Mais un médiateur peut aussi être désigné dans d'autres conflits : litiges entre voisins, entre un propriétaire et un locataire, un commerçant et un client.
Le médiateur est désigné par un juge (CPC art. 131-1 s.). C'est un professionnel indépendant qui exerce seul ou dans le cadre d'une association.
Le juge ne peut pas imposer une médiation. Il doit au préalable recueillir l'accord des deux parties. Le juge peut toutefois les inciter à accepter une telle mesure. Dans une procédure de divorce ou dans les conflits portant sur l'exercice de l'autorité parentale, il peut notamment enjoindre aux intéressés de participer à un rendez-vous d'information avec un médiateur.
Le juge fixe la durée de la mesure qui ne peut pas dépasser trois mois renouvelables une fois, soit six mois au total.
La médiation est payante (compter entre 200 et 800 €). Le juge fixe le montant de la somme qui doit être payée d'avance pour que la mesure commence. La prise en charge des frais est en général partagée par moitié entre les parties. A noter que les frais de la médiation peuvent être pris en charge au titre de l'aide juridictionnelle.
A titre expérimental jusqu'au 31 décembre 2014 et auprès de certains tribunaux, le recours à une médiation familiale était obligatoire avant toute demande de modification d'un jugement ayant statué sur les mesures relatives à l'autorité parentale (résidence des enfants, droit de visite et d'hébergement, pension alimentaire). Il n'en allait autrement que dans trois cas : accord des parents sur les modifications demandées, existence d'un motif légitime justifiant que le juge soit saisi sans délai (mise en danger de l'enfant, risque de départ à l'étranger, etc.), impossibilité d'obtenir un rendez-vous avec un médiateur dans un délai raisonnable.
Ce dispositif devrait faire l'objet d'un rapport d'évaluation en vue de décider de sa généralisation, de son adaptation ou de son abandon.
En général, une médiation se déroule sur plusieurs rendez-vous dont le nombre varie de trois à dix. Le médiateur reçoit les parties et les invite à exprimer leur point de vue et à écouter celui de l'autre. Il peut, avec l'accord des parties, entendre toute personne qui y consent et dont l'audition paraît utile.
Il est tenu à un devoir de neutralité et de confidentialité.
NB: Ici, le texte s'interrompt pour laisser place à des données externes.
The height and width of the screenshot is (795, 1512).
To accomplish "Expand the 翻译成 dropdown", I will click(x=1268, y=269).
Pour permettre un véritable dialogue, il est prévu que le médiateur ne peut pas témoigner et que les déclarations qu'il recueille au cours de sa mission ne peuvent pas être utilisées, par la suite, devant le juge. En revanche, le médiateur peut informer le juge des difficultés qu'il rencontre au cours de sa mission. Ces difficultés peuvent d'ailleurs conduire le juge à mettre fin à la médiation avant le terme initialement fixé.
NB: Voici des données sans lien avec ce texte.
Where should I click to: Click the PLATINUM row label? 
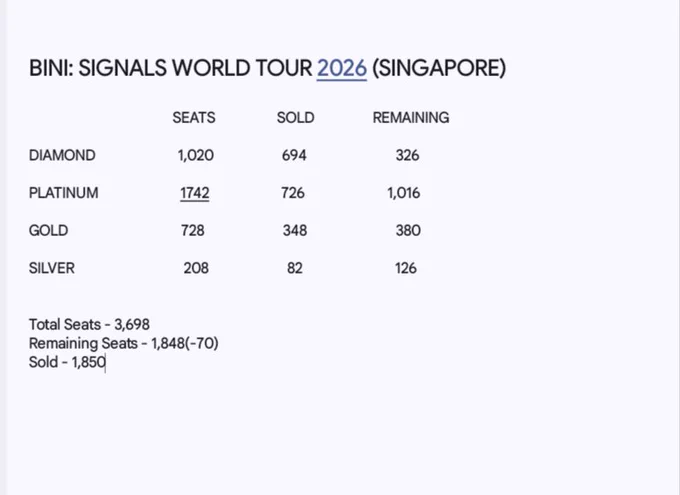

Si, au terme de la médiation, les parties parviennent à un accord, il est consigné dans un procès-verbal qui est soumis au juge et, le plus souvent, homologué. Environ 50 % des médiations familiales aboutissent à un accord.
Si les parties n'ont pas trouvé de compromis, le juge tranche les questions en litige.
SavoirLa procédure est suspendue le temps de la médiation. Mais le juge n'est pas dessaisi de la procédure. Les parties peuvent lui demander, à tout moment, de trancher des questions qui ne sont pas en discussion dans le cadre de la médiation (CPC art. 131-2). Par exemple, un époux peut demander au juge de diminuer la pension alimentaire qu'il verse à son conjoint alors qu'une médiation portant sur l'exercice de l'autorité parentale est en cours.
Le Défenseur des droits est investi de quatre missions :
- défendre les droits et libertés des personnes physiques et morales (sociétés, associations, etc.) dans leurs relations avec l'administration, c'est-à-dire avec l'Etat, les collectivités territoriales, les établissements publics et les organismes chargés d'un service public ;
- défendre les droits de l'enfant ;
- lutter contre les discriminations interdites et promouvoir l'égalité ;
- veiller au respect de la déontologie par les personnes exerçant des activités de sécurité.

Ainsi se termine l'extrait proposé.